### Screenshot grounding data:
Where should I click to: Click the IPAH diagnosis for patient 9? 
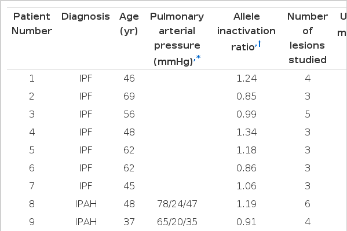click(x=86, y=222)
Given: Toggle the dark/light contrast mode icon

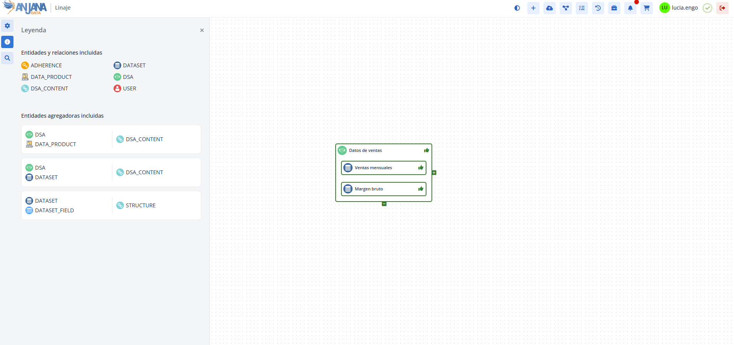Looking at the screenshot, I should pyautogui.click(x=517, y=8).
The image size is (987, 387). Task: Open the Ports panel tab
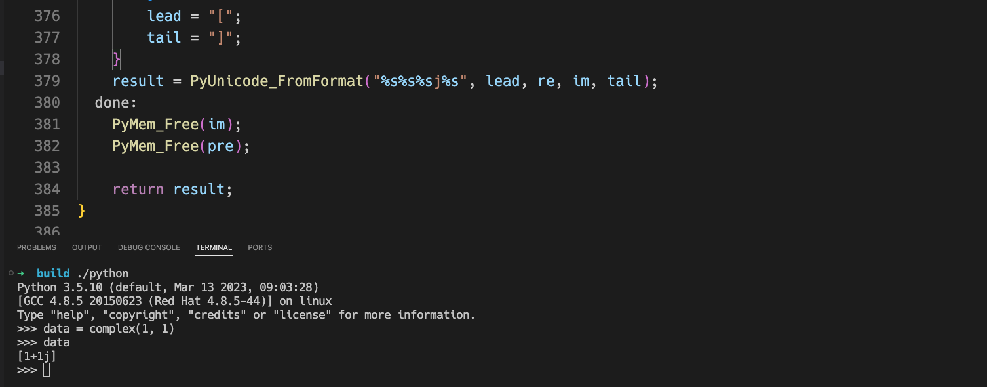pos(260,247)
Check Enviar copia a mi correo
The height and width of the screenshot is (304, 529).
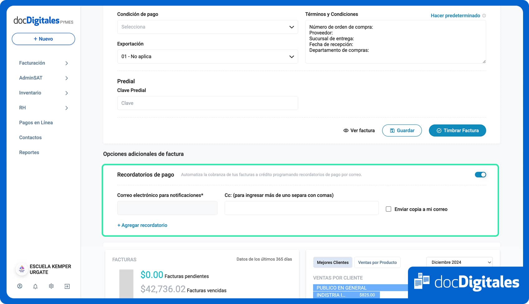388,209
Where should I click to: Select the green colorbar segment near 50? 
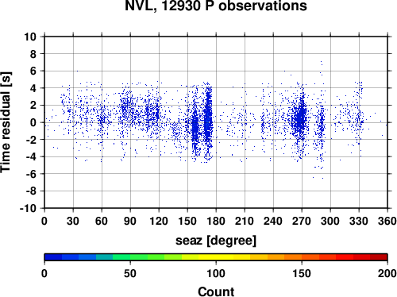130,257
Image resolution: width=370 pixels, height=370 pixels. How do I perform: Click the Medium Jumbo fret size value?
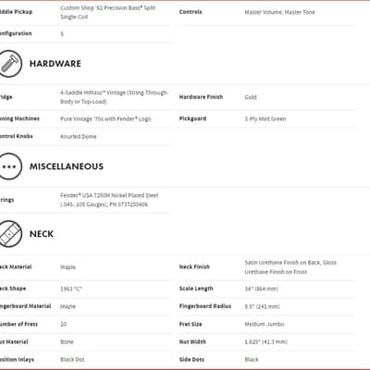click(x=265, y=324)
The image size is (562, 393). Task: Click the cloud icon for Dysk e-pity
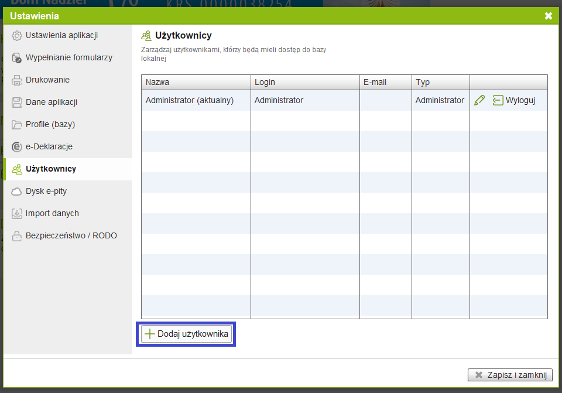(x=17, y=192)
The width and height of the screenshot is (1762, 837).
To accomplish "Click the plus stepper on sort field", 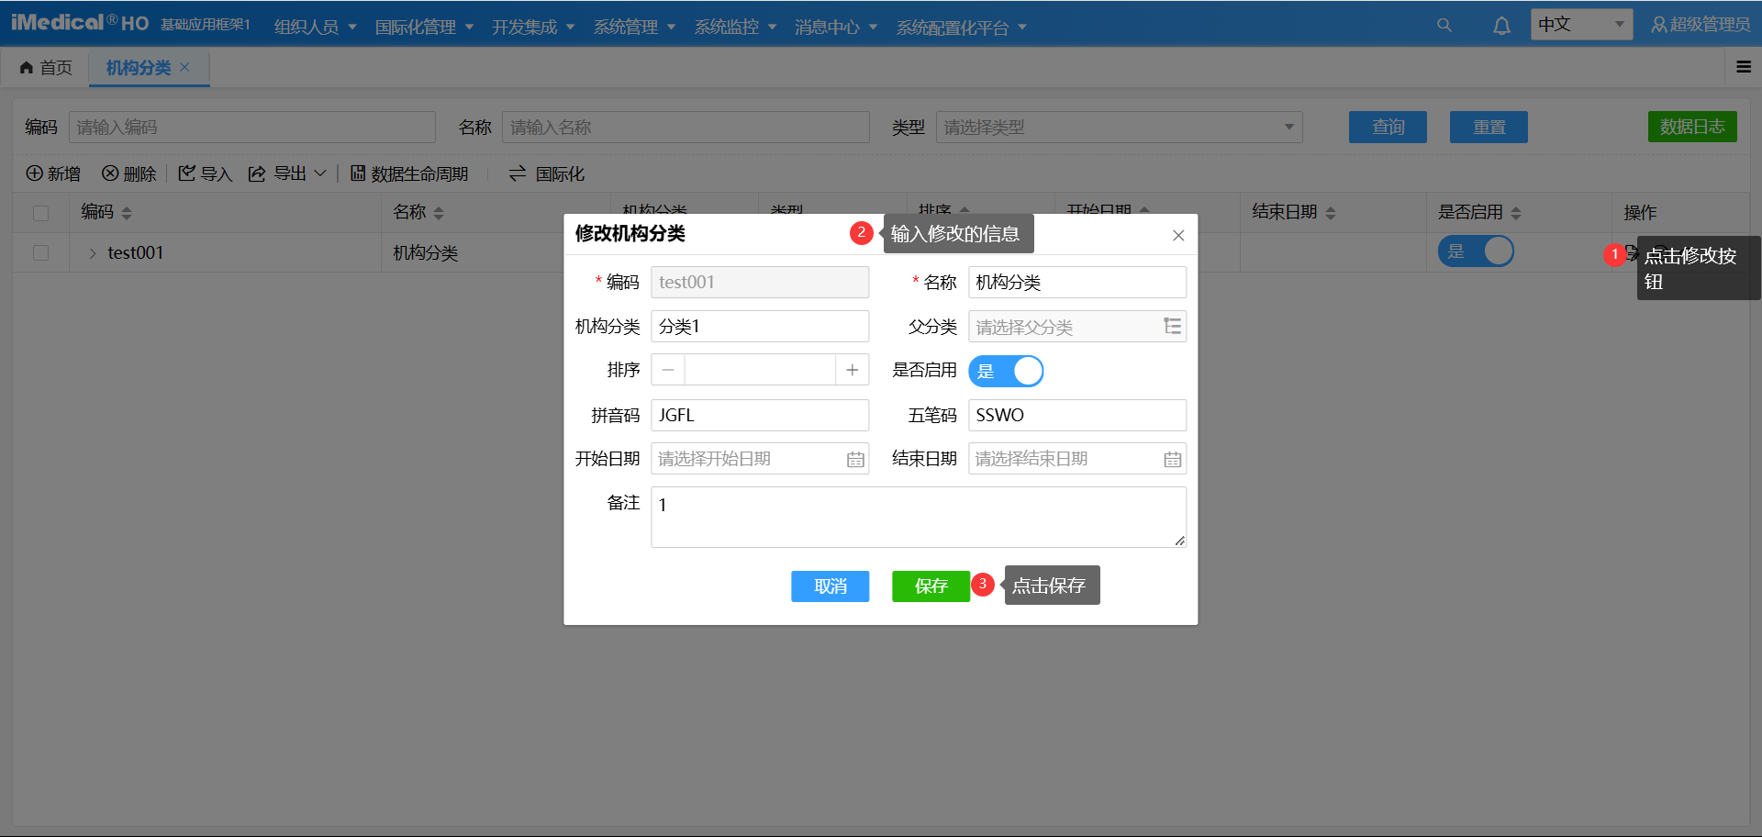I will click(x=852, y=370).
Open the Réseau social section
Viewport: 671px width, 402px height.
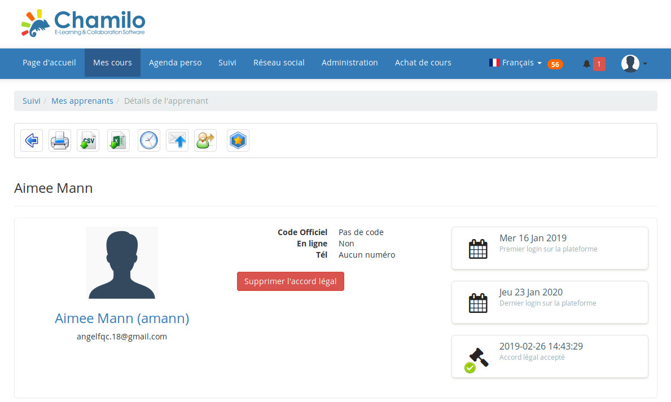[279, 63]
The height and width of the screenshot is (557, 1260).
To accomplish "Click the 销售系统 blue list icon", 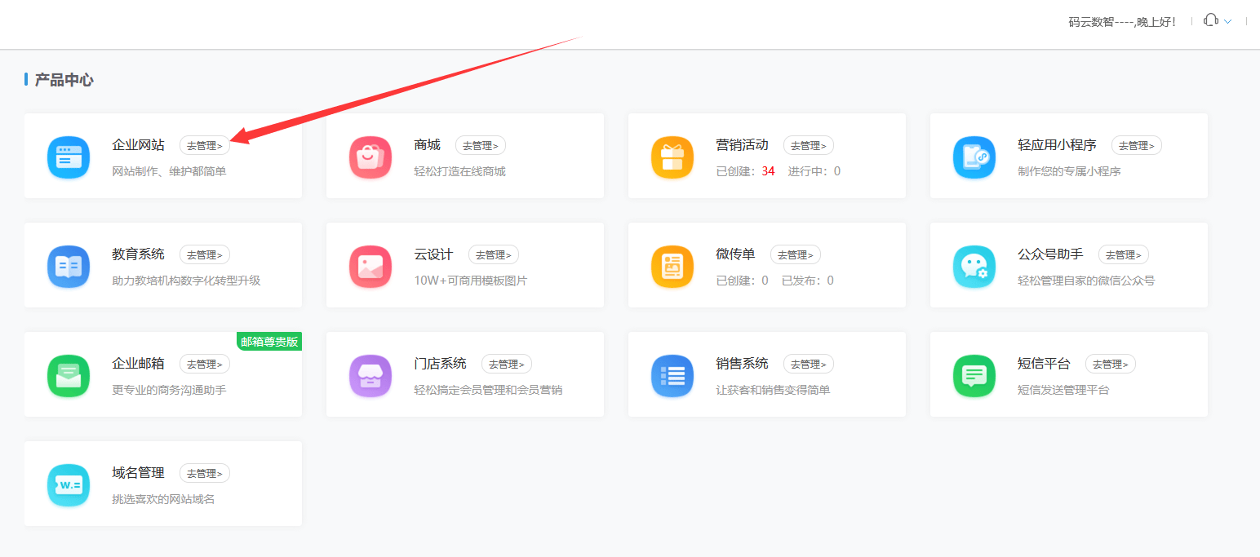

### Required work:
The answer must consist solely of the lines from the line containing "Viewport: 671px width, 402px height." to the end of the data, reproduced exactly, with every picture left out.

### Exercise solution:
Viewport: 671px width, 402px height.
[279, 63]
The height and width of the screenshot is (557, 1260).
To accomplish "Click the 销售系统 blue list icon", 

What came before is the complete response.